The stage is set to continue work on cross-jurisdictional data sharing, access to information, and improving federal public engagement. Active resolution of civil society concerns about the outstanding commitments still requires attention.

Greater focus by the OGF on commitment implementation is recommended for the future. While regular second action plan progress reports were received, little time was devoted to discussing implementation. OGF’s key focus was on creating the third action plan.

COVID 19 Pandemic impact on implementation

Quarterly face-to-face meetings of the OGF ceased in June 2020 as a result of COVID-19. Regular meetings were continued remotely, using videoconferencing. An alternative technology, the collaborative workspace, Gov Teams, was tried with mixed success.

The pandemic affected Commitment 6 to improve public service practices using place-based approaches, which was put on hold in April 2020 when staff were redeployed to COVID-related activities. Related work was picked up by the Secretaries Board.[6] While COVID-19 restrictions impacted user research on designing the APS Engagement Hub, the government reported that the delay allowed them to broaden the scope of the public engagement guidance to include pandemic-related social distancing and remote-work lessons, and to seek more user feedback.

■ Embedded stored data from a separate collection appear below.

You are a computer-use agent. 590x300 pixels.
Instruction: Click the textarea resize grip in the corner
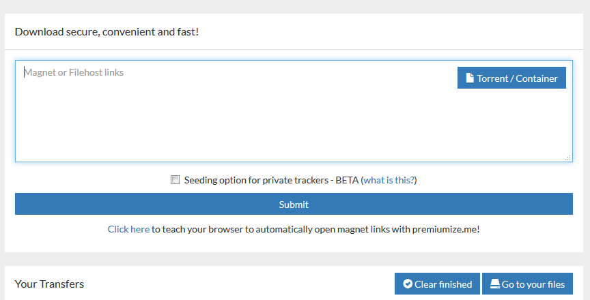567,158
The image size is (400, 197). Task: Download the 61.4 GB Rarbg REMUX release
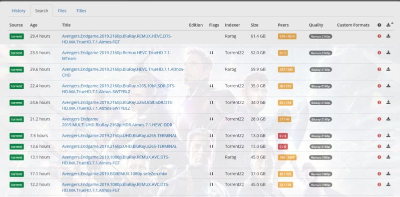click(388, 36)
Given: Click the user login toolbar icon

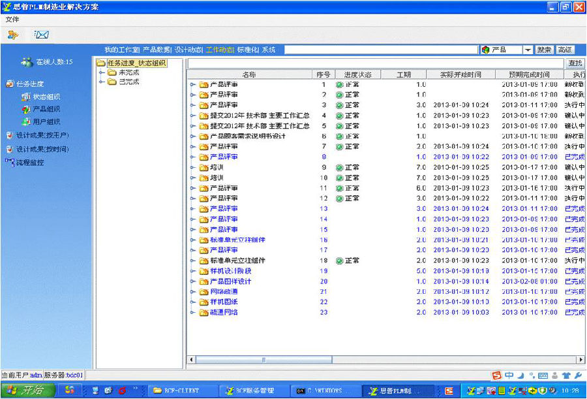Looking at the screenshot, I should tap(13, 35).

KPMG’s public submission on Commitment 3’s exposure draft legislation (Data Availability and Transparency Bill 2020 and the Data Availability and Transparency (Consequential Amendments) Bill 2020) noted that government-held data was instrumental in developing COVID-19 responses that met the needs of Australians. KPMG particularly noted the government’s ability to provide social security payments and services for millions of Australians online instead of queuing at a Centrelink office.[7]

OGF members commented that the government’s focus since COVID-19 was on creating the third action plan, that discussion about the second plan was “very old news,” and “there was almost agreement that there was nothing more to say about NAP2 at the meetings as they were finished or nothing had happened”.[8]

 

[1] For more information, see: https://www.opengovpartnership.org/process/accountability/about-the-irm/irm-refresh/.

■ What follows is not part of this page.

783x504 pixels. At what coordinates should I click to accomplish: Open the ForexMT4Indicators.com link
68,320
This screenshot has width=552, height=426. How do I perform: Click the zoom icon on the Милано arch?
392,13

[2] Australian Government, Australia’s Second Open Government National Action Plan 2018-20 (OGP, 2018), 7, https://ogpau.pmc.gov.au/sites/default/files/publications/australias-second-open-government-nap-2018-20.pdf.

[3] May Miller-Dawkins (OGF civil society member), Information provided to the IRM during the pre-publication period of this report, 8 July 2021.

[4] Dr. Ken Coghill (OGF interim Civil Society Co-Chair), Information provided to the IRM during the pre-publication period of this report, 8 July 2021; Open Government Forum, “Item 6: NAP 1 and NAP 2 Commitments – Delayed Commitments updates [Document last updated: 5/08/2020]” (meeting notes from OGF’s meeting 14) (Aug. 2020), https://ogpau.pmc.gov.au/sites/default/files/meetings/20200814-meeting-agenda-item-7-1.docx.

[5] OGP, “OGP Practice Group on Dialogue and Deliberation” (accessed 23 Jul. 2021), https://www.opengovpartnership.org/ogp-practice-group-on-dialogue-and-deliberation/.

[6] National Indigenous Australians Agency, unpublished commitment’s closing statement (14 May 2021).

[7] KPMG Australia, Data Availability and Transparency Bill, (Nov. 2020), 2, https://home.kpmg/au/en/home/insights/2020/11/data-availability-transparency-bill-2020-kpmg-submission.html.

[8] May Miller-Dawkins, Serena Lillywhite and James Horton (OGF civil society members), interviews by IRM researcher, 22–29 March 2021.